Youth empowerment through sports

Where inspiration meets action

In Western countries, people tend to see sport as an obligation to keep themselves in shape for the summer, or at least as a great way to build the body they want to get. Well, sport is much more than that. More than allowing you to feel hot at the beach this summer, sport can achieve amazing benefits on your health, your intellect and your social life. Find out why.

Why we support sport for youth empowerment

Several studies have shown the benefits of exercising for the human body indeed. In addition to the obvious health benefits sport provides, such as building healthy bones and muscles and less odds of developing chronic disease, sport is known to achieve intellectual, emotional and social development as well, especially for the youth. 

As Bergeron stated (2007), sport contributes to a young person’s intellect. If professional sport players are sometimes mocked in the media for their silly statements or poor behaviours, it seems that participating in sports influences cognitive functioning in children and youth (Coatsworth & Conroy, 2007). Furthermore, studies have shown the efficiency of sport in terms of academic success, as it would help them stay on task as well as teach relevant skills. (Rosewater, 2009). The better grades obtained by people participating in sport at school is also explained by the attachment to school that the activity provides. (Perkins, 2007). The best part is, the positive effects of sport seem to appear anywhere in the world, especially in developing countries. For instance, the website sportanddev.org describes a study among youth in Namibia, which has shown that the people who were involved in a physical activity were more likely to pass the 10 grade examinations.

However, sport is not only a way to succeed at school or obtain the highest grades. More importantly, it is related to a general well-being in terms of social and emotional development. Sportanddev sums it up in 3 main factors: 

  • Inclusion and community building: thanks to positive relationship building with their peers, sport increases the feeling of belonging to a group and thus develop your personal identity. It also contributes to strengthen qualities of leadership, community engagement and altruism.  
  • Character building: It appears that the social interaction that occurs in sport leads to the development of moral behaviours for the youth. This aspect however depends of the context, and more specifically of the coaches and teachers who help and support the youth.
  • Delinquency and community safety: Worldwide programs are increasingly using sport to reduce the risks of delinquency for the youth. Although sport in itself won’t stop deviant behaviours, adding it in the program is more likely to create a diversion for the youth at risk, to rehabilitate former activities the youth was involved to before delinquency, as well as creating a positive relationship to authority figures, social services, educational programs and marginalised groups.

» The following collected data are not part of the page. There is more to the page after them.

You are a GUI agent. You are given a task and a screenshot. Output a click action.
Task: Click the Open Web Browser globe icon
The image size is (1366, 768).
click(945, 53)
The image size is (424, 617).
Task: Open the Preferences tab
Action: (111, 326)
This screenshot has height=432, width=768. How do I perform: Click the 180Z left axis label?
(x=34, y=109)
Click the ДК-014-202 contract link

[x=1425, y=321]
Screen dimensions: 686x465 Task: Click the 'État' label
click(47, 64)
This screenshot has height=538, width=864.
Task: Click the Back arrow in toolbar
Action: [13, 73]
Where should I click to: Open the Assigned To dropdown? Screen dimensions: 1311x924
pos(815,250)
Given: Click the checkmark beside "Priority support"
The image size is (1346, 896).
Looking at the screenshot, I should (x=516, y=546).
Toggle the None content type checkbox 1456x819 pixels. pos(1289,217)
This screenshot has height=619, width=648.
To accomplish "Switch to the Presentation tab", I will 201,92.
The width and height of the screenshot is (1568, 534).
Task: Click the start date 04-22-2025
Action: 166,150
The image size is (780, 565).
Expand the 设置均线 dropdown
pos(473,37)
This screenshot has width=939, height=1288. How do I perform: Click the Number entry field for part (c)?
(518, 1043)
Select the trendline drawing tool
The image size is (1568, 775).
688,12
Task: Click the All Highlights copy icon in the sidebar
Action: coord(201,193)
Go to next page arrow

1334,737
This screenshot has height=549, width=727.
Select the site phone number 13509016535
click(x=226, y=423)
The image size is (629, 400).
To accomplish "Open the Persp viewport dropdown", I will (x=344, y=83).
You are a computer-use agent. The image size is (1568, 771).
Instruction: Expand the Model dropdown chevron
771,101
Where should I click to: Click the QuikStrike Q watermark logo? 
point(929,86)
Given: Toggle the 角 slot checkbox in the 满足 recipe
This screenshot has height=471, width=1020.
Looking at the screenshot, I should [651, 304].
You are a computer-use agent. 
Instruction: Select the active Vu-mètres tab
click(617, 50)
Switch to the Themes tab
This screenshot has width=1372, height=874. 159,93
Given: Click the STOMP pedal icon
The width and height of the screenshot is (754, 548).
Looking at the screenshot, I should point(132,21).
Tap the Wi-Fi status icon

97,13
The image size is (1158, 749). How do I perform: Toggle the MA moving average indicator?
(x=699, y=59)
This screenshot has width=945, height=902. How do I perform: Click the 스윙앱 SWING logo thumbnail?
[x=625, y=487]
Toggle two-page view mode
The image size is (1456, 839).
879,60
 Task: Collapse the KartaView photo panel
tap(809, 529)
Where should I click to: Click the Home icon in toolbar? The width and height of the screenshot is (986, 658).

Like many others non-profit organization, such as UNICEF, Young Enough Ambition believes in the benefits of sport to empower the youth at a global scale. This is the reason why we support André, one of our grantees who decided to land a project on sport for the Brazilian youth. 

André’s Project

UNICEF found out that in Brazil, 3,7 million of children are raised in families with financial difficulties. The consequences are unavoidable: parents have to work more, and cannot always fill the fundamental needs of their kids. This can lead to a lack of marks, feeling of belonging and self confidence, which increases the chances for the youth to develop delinquent behaviours. For these reasons, Andre, a young graduated from Brazil who has a passion for sport, is launching his project: Total Life Coaching. The goal: teaching the supervising teams how to coach the youth they will work with. Indeed, if the teams are skilled in terms of life coaching, the youth will learn respect for their peers, for the rules, how to listen and communicate, and more importantly, how to trust and get self confidence.

Practically, the project aims to train 50 coaches in 3 days, with 6 meetings over 8 months and an access to help when needed within the first year. This will impact 5000 Brazilians, 5000 lives who might change thanks to this project.